_DOCUMENT EXTRACT_
## begin

Capitol Alert

Newsom’s free legal counsel + SB 50’s local control makeover + An even greener California?

Well, Monday was a lot! New legislation, upgrades to old bills, a hustle in the Capitol that, to be honest, I really missed. Let’s see if I’m so enthusiastic in a few months.

PRO BONO

Via Sophia Bollag

High-powered law firms have provided hundreds of thousands of dollars worth of free legal work for Gov. Gavin Newsom since he took office, giving counsel on California’s death penalty moratorium and the state’s legal battle over prison health care, public records show.

Law firm Boies Schiller Flexner provided more than $405,000 in legal services to help Newsom with his death penalty moratorium, according to records filed with the Fair Political Practices Commission. Another firm, Robins Kaplan LLP, contributed nearly $450,000 in free representation in Coleman v. Newsom, the ongoing case that prompted California’s prison realignment.

Newsom reported the work as “behested payments,” donations made at an elected official’s request for charitable or governmental purposes.

Seeking legal advice from outside counsel isn’t unusual in state government, said Jessica Levinson, a government ethics expert and Loyola Law School professor.

“This is a pretty big win for taxpayers,” she said. “These are top notch lawyers providing legal expertise to Californians.”

Newsom spokeswoman Vicky Waters declined to answer questions about the law firm’s work, citing attorney-client privilege, but gave a general statement.

“The Administration seeks guidance involving various issues of public interest from experts in many fields, including in the legal realm,” she wrote in an email.

To read Bollag’s full report, please click here.

SB 50’S RETURN

It’s been about eight months since Sen. Scott Wiener, D-San Francisco, was left disappointed with his chamber’s decision to halt Senate Bill 50 in Appropriations.

Since the high-profile housing bill was blocked by the committee, Wiener has worked with stakeholders to renegotiate a solution that hands more authority to local governments frustrated by the state’s attempt to impose its own construction requirements.

The updated bill would give cities some flexibility to achieve home construction targets on their own before losing authority over their zoning standards, according to Wiener’s office.

The revisions still require cities to plan for more housing. It gives them two years once the bill is signed to create a development blueprint that caters to their region’s needs.

If that plan is approved by the state Department of Housing and Community Development, the city would receive an exemption from most of the home construction law.

At a minimum, the city must zone for the same amount of housing that SB 50 would create.

## end

_MATERIAL PROVIDED_

## begin

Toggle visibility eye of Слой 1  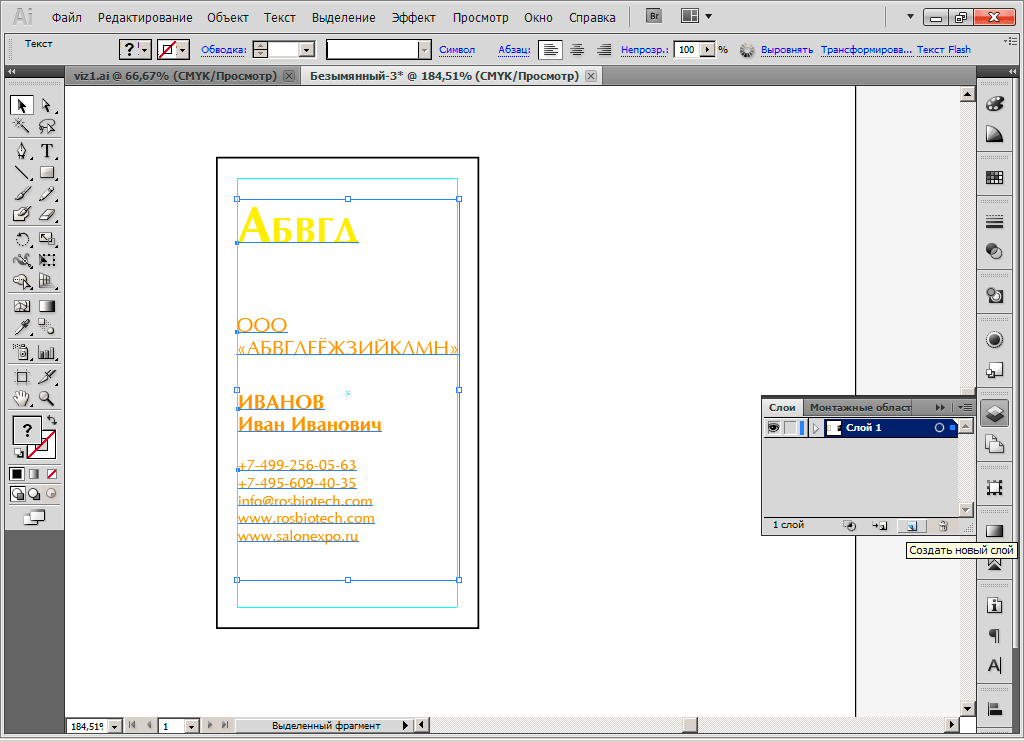point(773,428)
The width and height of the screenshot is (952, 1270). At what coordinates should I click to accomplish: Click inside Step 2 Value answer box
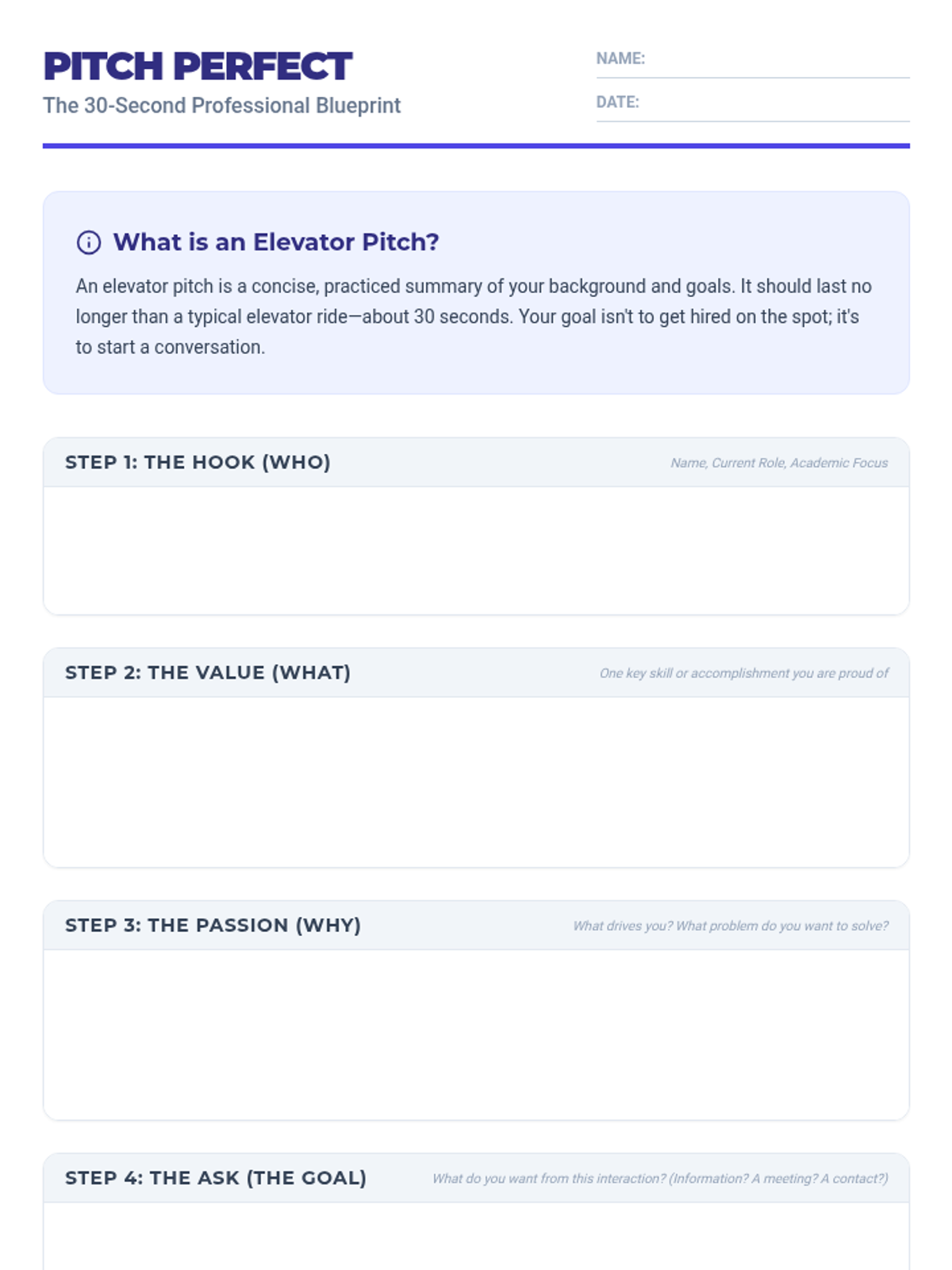click(x=476, y=781)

## end

_TASK 1_
According to the newsletter, how much in legal services did Boies Schiller Flexner provide to help Newsom with his death penalty moratorium?
_TASK 2_
Please repeat the part of the newsletter that opens with the words containing "To read Bollag’s" and closes with "50 in Appropriations.".
The material can be left aside.

_COMPLETE RESPONSE 1_
More than $405,000.

_COMPLETE RESPONSE 2_
To read Bollag’s full report, please click here.

SB 50’S RETURN

It’s been about eight months since Sen. Scott Wiener, D-San Francisco, was left disappointed with his chamber’s decision to halt Senate Bill 50 in Appropriations.